**PASAJE DEL TEXTO**

En esos días Inés con unas pequeñas tijeras de uñas me cortó la barba y el pelo largo que usaba en señal de inconformidad. Tan pronto pudimos viajamos al Norte, a Coquimbo, buscando el refugio familiar, pero ellos no creyeron que se había derramado mucha sangre en Santiago, porque los militares se tomaron todos los medios de comunicación y no habían noticias del país. Nos miraron extrañados como si algo malo nosotros hubiéramos hecho. A los pocos días regresamos a la capital.
En los días posteriores al golpe militar llegaron policías y militares hasta el apartamento donde alquilaba una habitación, muy cerca de la Universidad Técnica. Rompieron la puerta e invadieron todas las habitaciones, me apuntaron al cuello con un fusil ametralladora y en vilo, completamente desnudo, me sacaron de la cama con los brazos en alto. Nunca sentí tanta vergüenza de mi completa desnudez.

**OBJETIVO DEL EJERCICIO**
Copia sin cambios el tramo del pasaje sobre los días del golpe militar que va desde "En esos días" hasta "a la capital.".

**REGISTROS DE DATOS**
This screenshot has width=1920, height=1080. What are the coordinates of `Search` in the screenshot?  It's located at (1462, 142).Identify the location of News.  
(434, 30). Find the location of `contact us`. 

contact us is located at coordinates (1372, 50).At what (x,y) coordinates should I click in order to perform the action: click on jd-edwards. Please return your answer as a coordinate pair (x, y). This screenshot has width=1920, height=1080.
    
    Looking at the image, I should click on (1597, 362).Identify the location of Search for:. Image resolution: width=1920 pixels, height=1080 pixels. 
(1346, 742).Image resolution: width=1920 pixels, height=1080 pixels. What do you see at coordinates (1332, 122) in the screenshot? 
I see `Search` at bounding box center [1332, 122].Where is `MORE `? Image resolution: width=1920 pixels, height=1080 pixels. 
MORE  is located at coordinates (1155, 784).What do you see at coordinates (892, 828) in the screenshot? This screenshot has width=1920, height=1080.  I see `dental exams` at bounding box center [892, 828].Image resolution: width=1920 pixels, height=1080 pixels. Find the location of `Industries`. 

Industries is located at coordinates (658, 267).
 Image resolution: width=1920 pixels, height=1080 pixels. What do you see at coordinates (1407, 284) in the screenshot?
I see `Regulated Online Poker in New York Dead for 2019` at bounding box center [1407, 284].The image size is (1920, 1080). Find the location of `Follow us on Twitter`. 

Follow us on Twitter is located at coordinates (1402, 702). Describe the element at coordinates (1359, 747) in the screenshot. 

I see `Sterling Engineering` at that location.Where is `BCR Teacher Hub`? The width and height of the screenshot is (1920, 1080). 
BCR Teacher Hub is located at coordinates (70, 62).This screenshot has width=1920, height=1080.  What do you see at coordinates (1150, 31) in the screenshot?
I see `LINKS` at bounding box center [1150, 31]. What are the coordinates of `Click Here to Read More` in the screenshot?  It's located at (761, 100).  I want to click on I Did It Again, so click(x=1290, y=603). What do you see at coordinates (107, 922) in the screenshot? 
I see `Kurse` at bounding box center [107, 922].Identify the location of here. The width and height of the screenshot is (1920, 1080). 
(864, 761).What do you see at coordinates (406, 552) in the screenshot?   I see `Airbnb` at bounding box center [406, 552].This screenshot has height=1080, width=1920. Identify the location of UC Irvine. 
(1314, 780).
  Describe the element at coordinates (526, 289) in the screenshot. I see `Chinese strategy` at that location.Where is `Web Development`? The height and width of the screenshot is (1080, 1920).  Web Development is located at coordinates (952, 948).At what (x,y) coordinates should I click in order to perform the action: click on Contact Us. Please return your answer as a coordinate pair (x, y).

**RESPUESTA ESCRITA**
En esos días Inés con unas pequeñas tijeras de uñas me cortó la barba y el pelo largo que usaba en señal de inconformidad. Tan pronto pudimos viajamos al Norte, a Coquimbo, buscando el refugio familiar, pero ellos no creyeron que se había derramado mucha sangre en Santiago, porque los militares se tomaron todos los medios de comunicación y no habían noticias del país. Nos miraron extrañados como si algo malo nosotros hubiéramos hecho. A los pocos días regresamos a la capital.